O debate entre os antagonismos é salutar, mas restrito. A execução do projeto requer procedimentos novos como a fiscalização do cumprimento de requisitos éticos na pesquisa, a introdução de recompensas para obtenção do consentimento do objeto de estudo (os infratores), as maneiras como os pais e responsáveis agirão para dar ou não permissão aos procedimentos de pesquisa... Será que com tudo isso a pesquisa trará novo entendimento sobre tratamento e cura livres de uma ultrapassada conceituação baseada em raça, normalidade, violência...? O debate precisa ser ampliado para se alcançar explicações iniciais mais exatas, ultrapassando os limites restritos a jovens infratores internados, geralmente pobres e miseráveis.

Em Paranoid park e Elefante, filmes do mesmo diretor Gus van Sant, nota-se que jovens de classe média alta também podem matar por acidente ou por decisão; muitas vezes carregados de preconceitos explícitos, outras de vontade de mimetismo dos jovens pobres e miseráveis, por eles vistos como os mais livres. Está em jogo o assemelhar-se, a aceitação da incitação recíproca, o girar em torno de si, as condutas que levam ao informe, cujo resultado é o aparecimento do perdedor radical, aquele que mata e se mata. Qual cérebro, então? Há um mesmo cérebro humano no passado e no presente cuja atrofia é inerente ao sujeito, ou esta atrofia pode ocorrer derivada de efeitos histórico-sociais? Até que ponto a atrofia não reconhece o não matarás!?

Ultrapassar os antagonismos em favor de relações agonistas de poder é ir adiante e problematizar também as noções de tratamento e cura. É compreender como nas sociedades de controle se medicaliza ou se vigia eletronicamente para normalizar o normal, com um misto científico de bioquímica e física, de nanotecnologias, mapeamentos de todos os seres vivos.

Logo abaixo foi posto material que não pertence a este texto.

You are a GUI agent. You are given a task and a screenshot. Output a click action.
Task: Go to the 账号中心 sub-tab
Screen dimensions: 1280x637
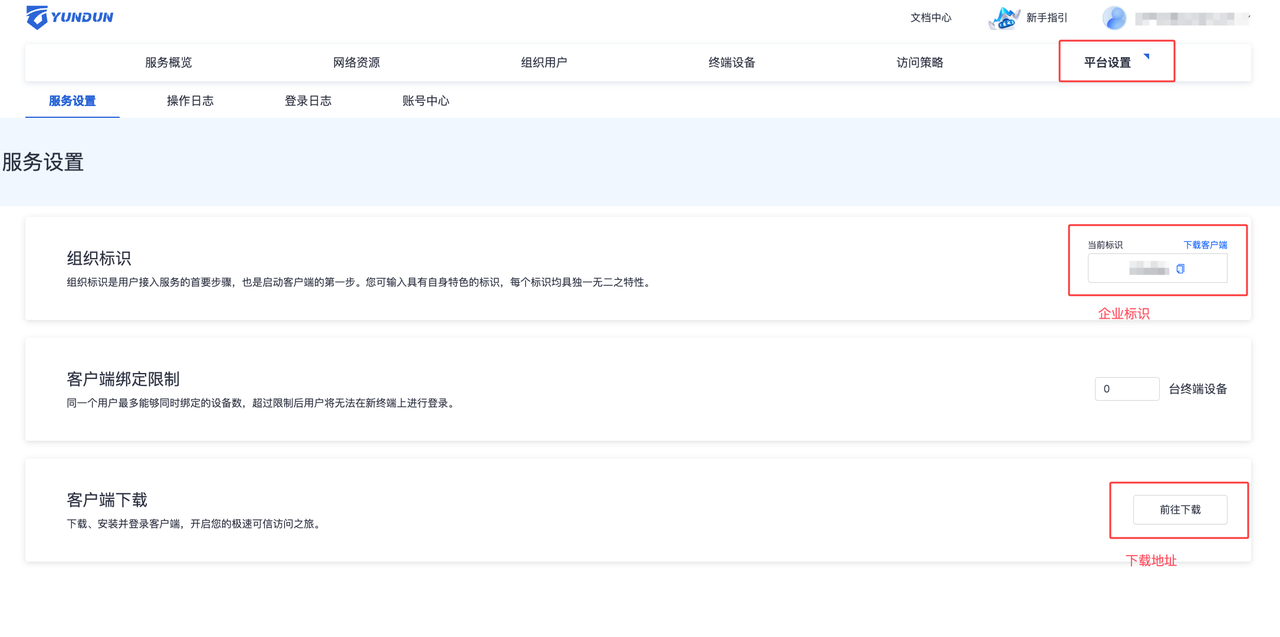[426, 101]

A pesquisa proposta no Rio Grande do Sul, menos do que renovar o debate científico, explicita os mesmos interesses sobre a mente de pobres. Sabe-se, pela filosofia e pelo cinema, que eles ameaçam a boa sociedade menos por suas ações do que pela maneira como habitam o oco, mofado e restrito cérebro de jovens de classe média alta, com o seu próprio oco, mofado e restrito cérebro.